# What is required:
Go to the line containing "Click the Seconds unit label" below; retype it and all following lines exactly, and leave out the pictures.

# Saved entries:
********************
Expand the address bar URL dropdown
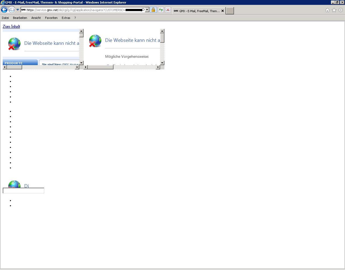pyautogui.click(x=147, y=10)
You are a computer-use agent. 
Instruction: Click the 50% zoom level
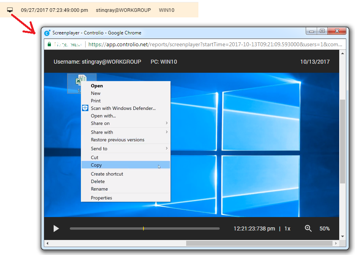click(324, 229)
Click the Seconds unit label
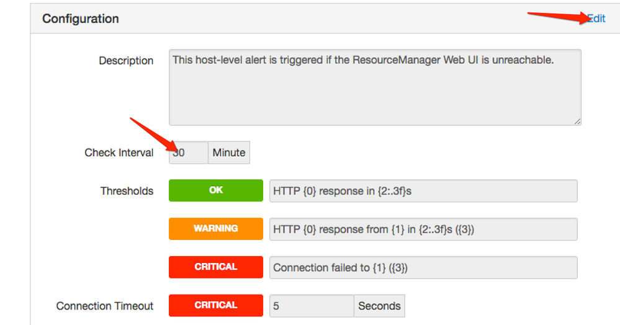This screenshot has width=620, height=325. [379, 306]
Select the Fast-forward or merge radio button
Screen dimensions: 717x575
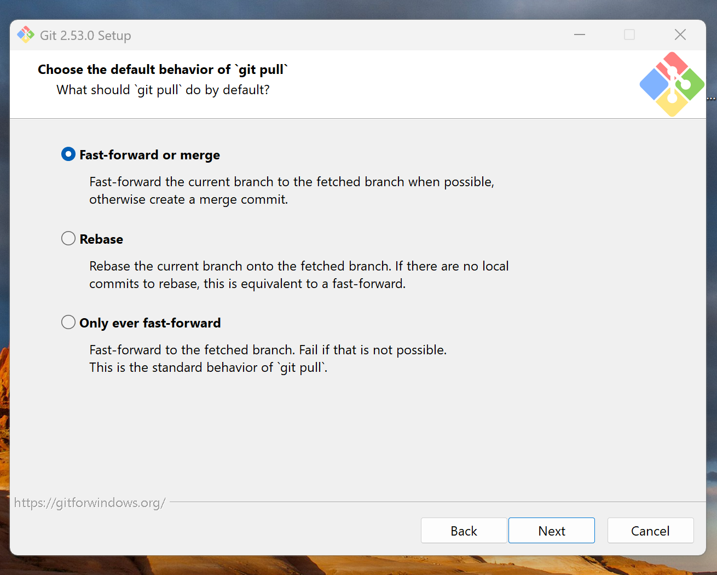point(68,154)
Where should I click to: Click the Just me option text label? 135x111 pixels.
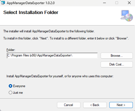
********************
# Response area:
Click the Seconds unit label
This screenshot has width=620, height=325. [379, 306]
Select the Fast-forward or merge radio button
Screen dimensions: 717x575
point(68,154)
Where should I click to: Click the Just me option text label? 135x111 pixels.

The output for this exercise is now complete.